I've been reading this afternoon a new book from Mike Reeves, "The Good God", a slim, punchy, hard-hitting little volume about the Trinity. I'll post a review soon, but for the moment I just wanted to share a few things - a few reasons why we need the Trinity, as a doctrine and as part of our Christian life.
Upcoming book - review tomorrow!
Firstly, we often think/say/are told that the Doctrine of the Trinity is irrelevant and pointless. That would put is right back to some of the first heresies - and it would be dangerous. Mike Reeves is quick - and right - to point out that this is not the case. As well as providing a reasonable basis for the book, Mike allows this observation to lead to another. It's perhaps an obvious one, but its key. When we proclaim Jesus as Lord, we are saying a range of things. We are talking about Jesus - the Son of God, the Christ. The Son needs a Father, and the term 'Christ' implies anointing and working with the Spirit. The basic Christian confession of faith is inherently Trinitarian!
Secondly, and this is going into territory previously un-charted by this blog, there is maths! This may come as a surprise. Reeves expertly talks about a variety of conflicting world-views, theologies and mythologies, and concludes that maths only makes sense a Trinitarian God at the centre. To the Buddhist, 1+1 can often equal 1. To the individual not clued up on basic maths, 1+1 could occasionally equal 83. Reeves makes a brilliant observation:
"There needs to be such a thing as ultimate plurality for maths to make any real sense, for me to believe that '2' actually means something. And yet there also needs to be such a thing as ultimate unity so that 1+! always = 2 and not sometimes 83. To be coherent and meaningful, maths requires the existence of ultimate plurality in unity"
The third and final reason that Christians need to consider the Doctrine of the Trinity - and be able to articulate it - is so that we know what God we are actually believing in. As I've blogged on before, the Christian God is very different from the Islamic God, Allah. In his book, Reeves is good at pointing out differences between Allah and the God of the Bible and reality. Reeves critically examines one of the 99 names of Allah - "The Loving", and asks the question, "how could Allah be loving in eternity?". A solitary God cannot love itself/himself - the title explicitly does not mean self-loving - only a triune God can be self-loving. Only Yahweh, the God of the Bible, Father Son and Holy Spirit, can be a God of love ETERNALLY, in contrast to any other supposed deity.
Mike Reeves has written a great book - these are just three reasons why people need to think through the Doctrine of the Trinity - review coming soon!
Good Blog, but i'm interested in your last paragraph. You say that Allah can't be loving into eternity as he/it can not be self loving. However, isn't the Father, Son and Holy Spirit all God (although three parts) and so would also be self loving. Isn't God eternally loving through eternally loving his creation? Just a interesting point.
ReplyDeleteHi Stephen, thanks for the comments.

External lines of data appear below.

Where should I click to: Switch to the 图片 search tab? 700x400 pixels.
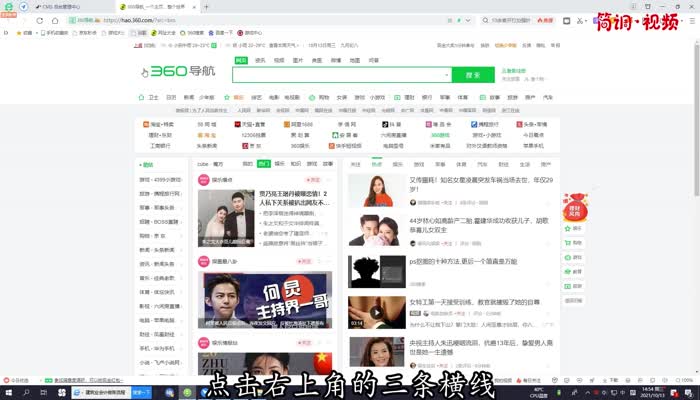(297, 60)
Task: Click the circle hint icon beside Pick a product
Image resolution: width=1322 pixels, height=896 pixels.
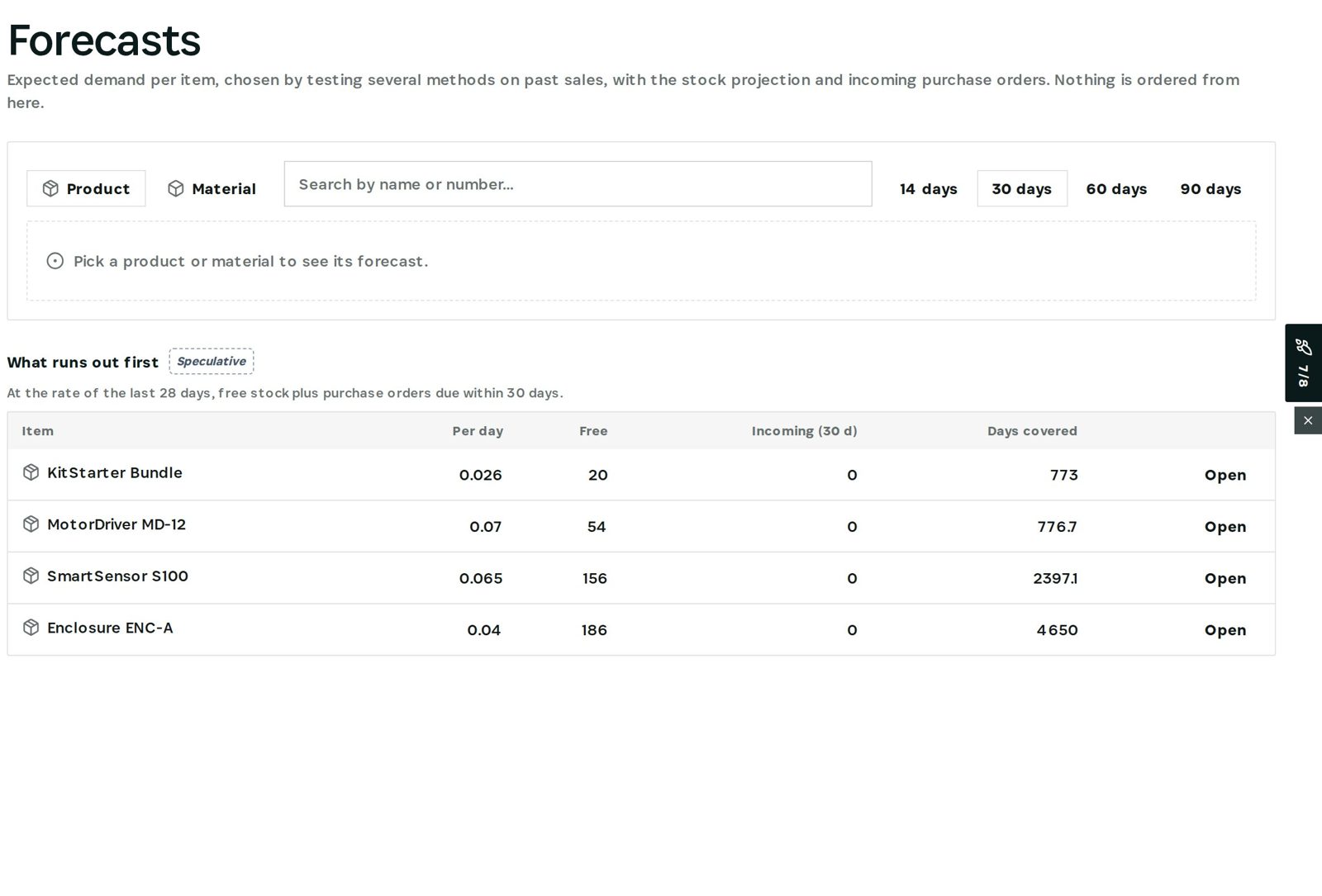Action: (x=55, y=261)
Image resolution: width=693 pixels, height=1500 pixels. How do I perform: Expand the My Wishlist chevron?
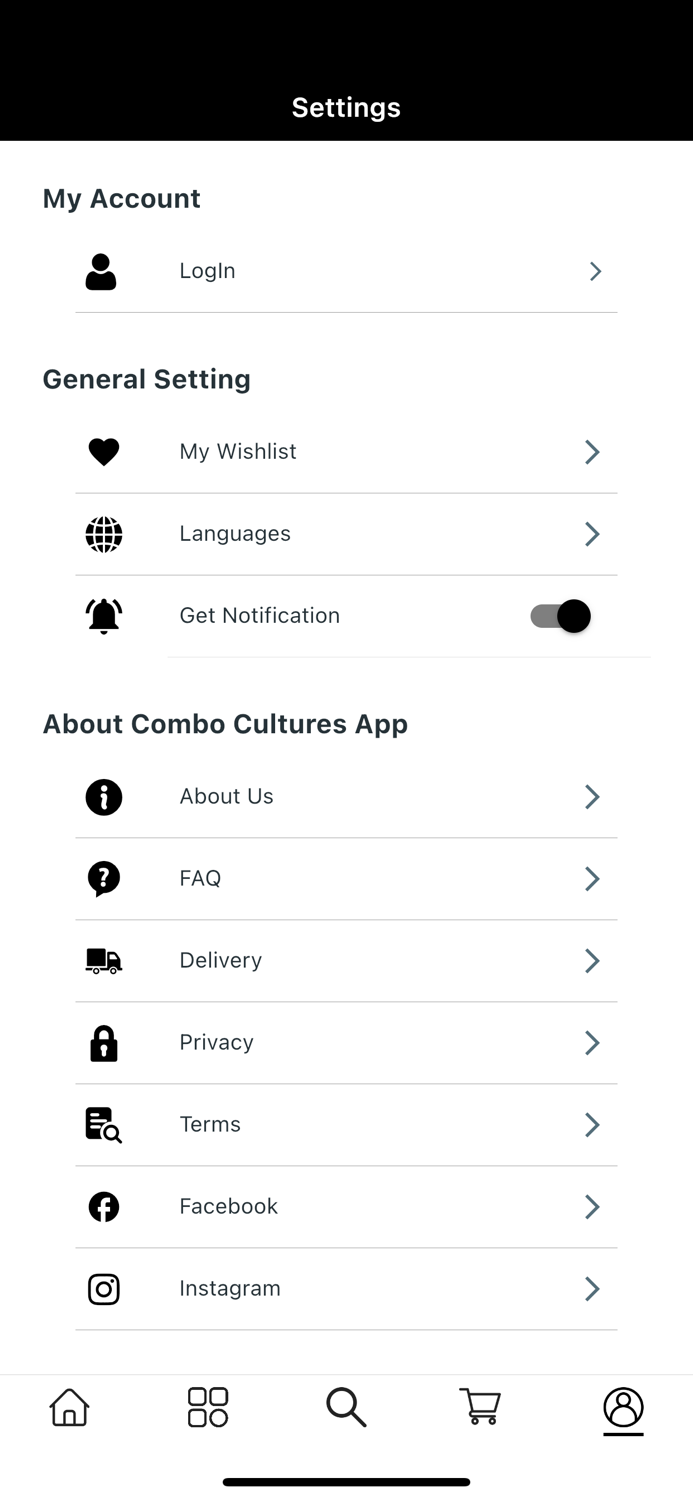pyautogui.click(x=591, y=451)
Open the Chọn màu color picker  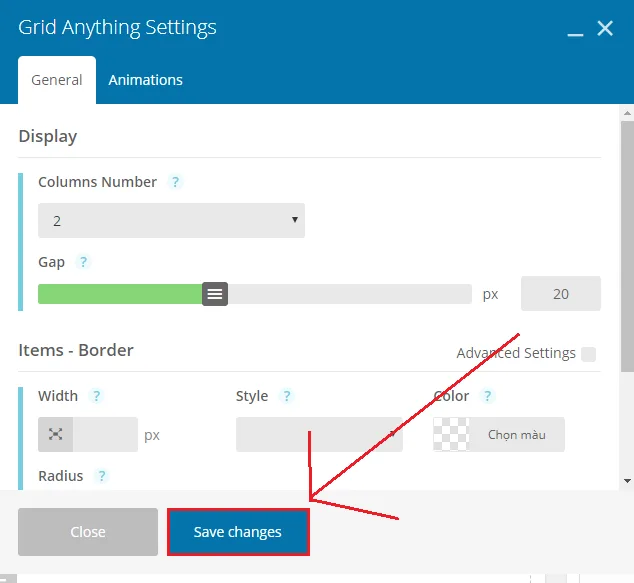tap(516, 435)
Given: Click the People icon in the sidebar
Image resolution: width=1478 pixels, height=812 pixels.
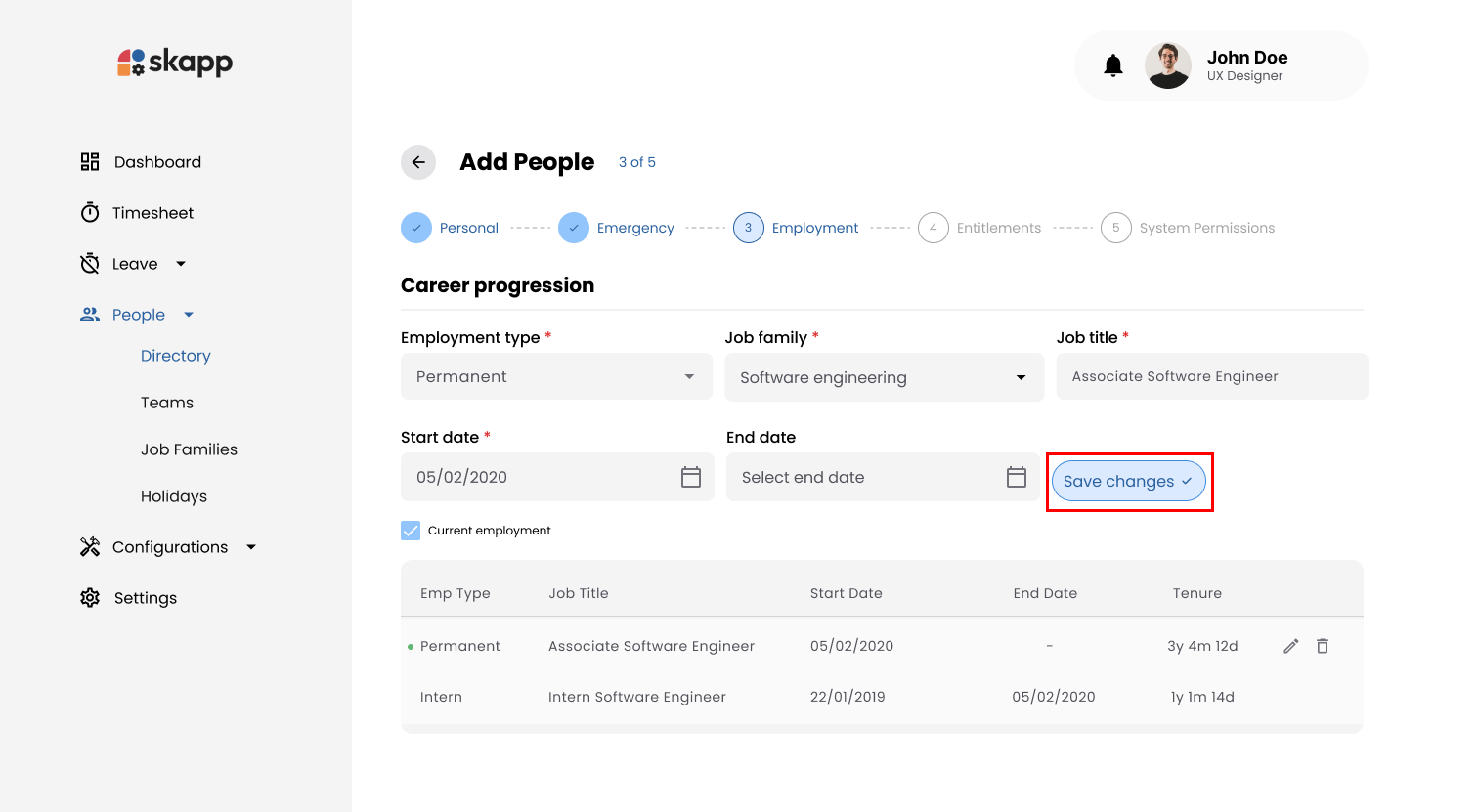Looking at the screenshot, I should [x=89, y=314].
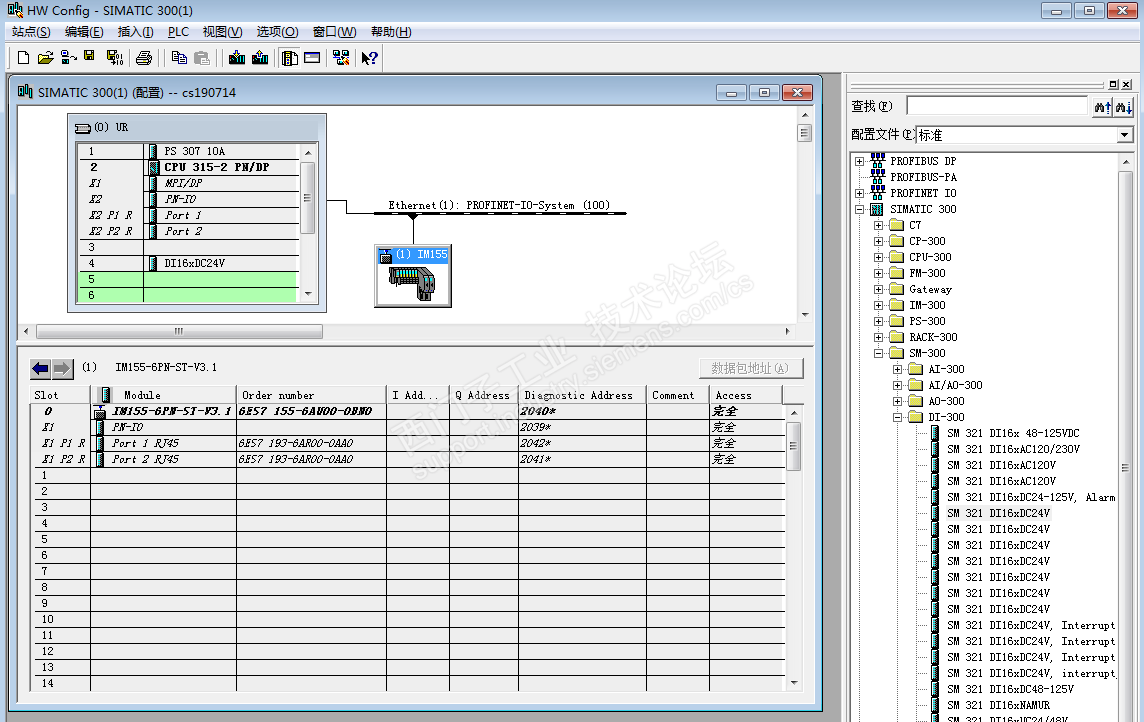Open the 选项(O) options menu
This screenshot has height=722, width=1144.
(x=277, y=32)
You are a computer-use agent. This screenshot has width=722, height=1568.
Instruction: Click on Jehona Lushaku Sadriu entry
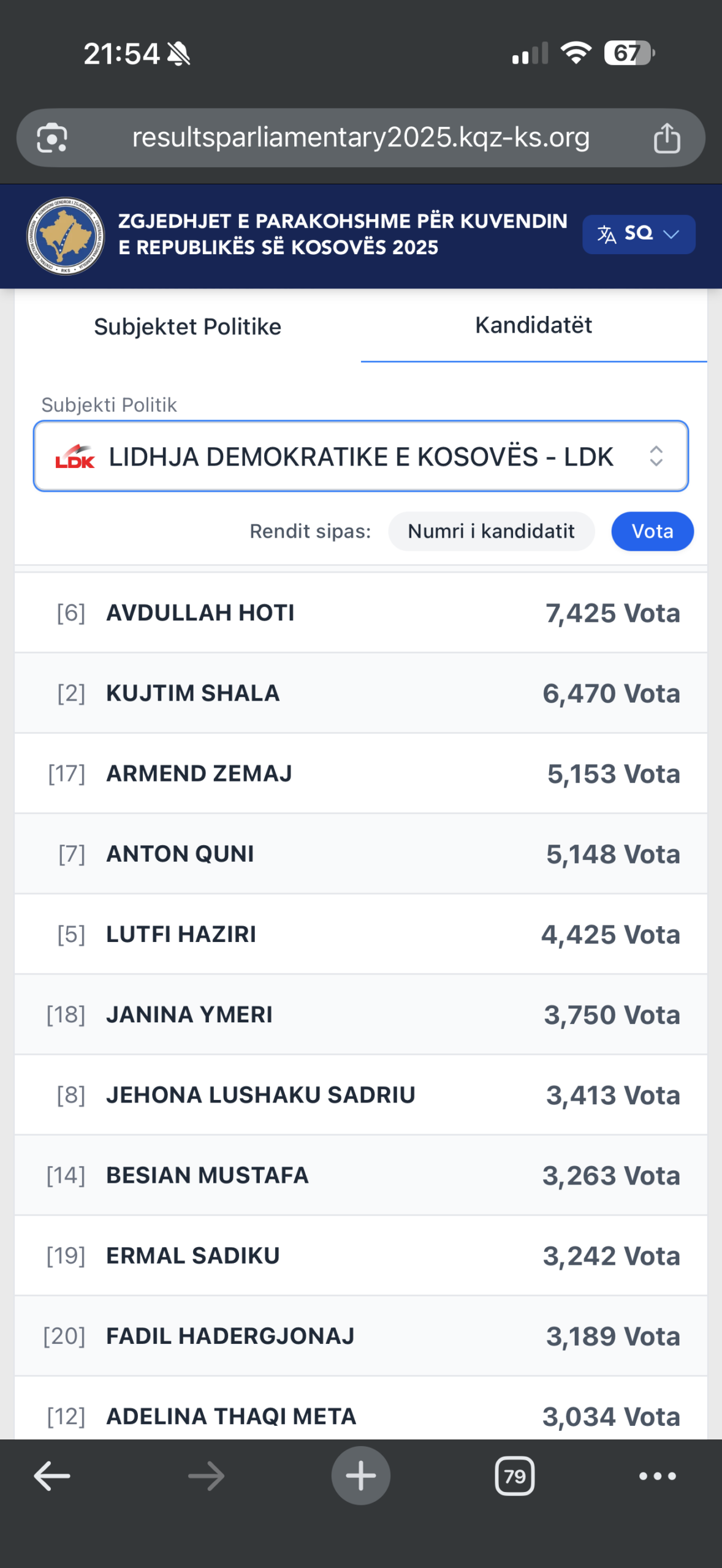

ReplyDeleteThe distinction is that Father Son and Holy Spirit are not PARTS but PERSONS - so in the time before creation, God is an eternal expression of love between the three persons of that Godhead, before creation is even thought of/happening. So I'm afraid its not an interesting point so much as a misunderstanding - Allah is one 'person', God is "God in Three Persons". This book - review coming tomorrow - goes a long way towards correcting misunderstandings, with great reference to scripture and also the great creeds of Christian Orthodoxy.